You will seen that you describ is right and the explanation
Ok, thanks man I will play around with it:)
It’s working, but I have one last question. How do you adjust the transparency of the layer’s? For example if you paint something with the material being transparent then once your done painting you wish to increase the transparency of what you just painted, how would you do that?
…is some curious in Zb
You have 2 methods
One : Classical just paint with a less RGB intensity
Two : A real transparency : you need 2 Layers !
(see over the Button “Flatten” + Ctrl) in the Render menu
And see this tut by Pixolator
The catch is that layers don’t work the same way in ZBrush that they do in Photoshop, and this is because ZBrush is a 2.5D program whereas Photoshop is a 2D program.
In Photoshop, each layer rests entirely on top of the one blow it in the list. This allows effects such as Multiply, Dodge, Soft Light, Difference, etc. because the filter layer can look at the layers below it to see how it should behave.

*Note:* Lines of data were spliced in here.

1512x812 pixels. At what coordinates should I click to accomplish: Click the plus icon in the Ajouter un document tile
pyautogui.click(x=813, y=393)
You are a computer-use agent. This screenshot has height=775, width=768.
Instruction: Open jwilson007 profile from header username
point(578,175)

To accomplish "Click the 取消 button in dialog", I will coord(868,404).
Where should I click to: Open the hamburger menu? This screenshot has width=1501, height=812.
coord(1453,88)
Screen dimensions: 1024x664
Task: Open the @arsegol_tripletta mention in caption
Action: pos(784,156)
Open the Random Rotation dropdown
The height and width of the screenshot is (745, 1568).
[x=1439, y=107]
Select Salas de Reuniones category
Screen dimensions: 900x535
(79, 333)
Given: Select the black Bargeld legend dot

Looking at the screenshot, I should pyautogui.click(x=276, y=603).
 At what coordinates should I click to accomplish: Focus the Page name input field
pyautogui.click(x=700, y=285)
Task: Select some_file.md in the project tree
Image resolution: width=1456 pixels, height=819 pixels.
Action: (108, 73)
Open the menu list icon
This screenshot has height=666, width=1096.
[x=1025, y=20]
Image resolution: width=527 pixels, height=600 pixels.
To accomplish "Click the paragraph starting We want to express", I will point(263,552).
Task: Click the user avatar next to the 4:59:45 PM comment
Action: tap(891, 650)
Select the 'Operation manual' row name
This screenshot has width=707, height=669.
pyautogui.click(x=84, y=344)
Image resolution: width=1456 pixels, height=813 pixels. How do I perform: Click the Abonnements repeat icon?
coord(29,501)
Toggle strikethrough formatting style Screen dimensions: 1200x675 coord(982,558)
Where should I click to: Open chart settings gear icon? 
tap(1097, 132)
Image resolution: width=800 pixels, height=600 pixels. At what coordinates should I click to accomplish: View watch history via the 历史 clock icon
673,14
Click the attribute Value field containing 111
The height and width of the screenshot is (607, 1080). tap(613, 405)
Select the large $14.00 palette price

In ZBrush, each layer is a parallel universe containing the entire width, height AND depth of the canvas. As such, they exist more for organizational purposes. It’s not possible for one layer to look at what’s below it because there isn’t really a “below” to begin with.
ZAppLink changes all of this a little bit in that it lets you send your canvas to Photoshop and edit it there. While in Photoshop you can perform layer effects, add text, use the various Photoshop filters, etc. When done, ZBrush will then incorporate your changes directly into the canvas.
Thanks for the reply guys, I appreciate the explanation on ZB functionality.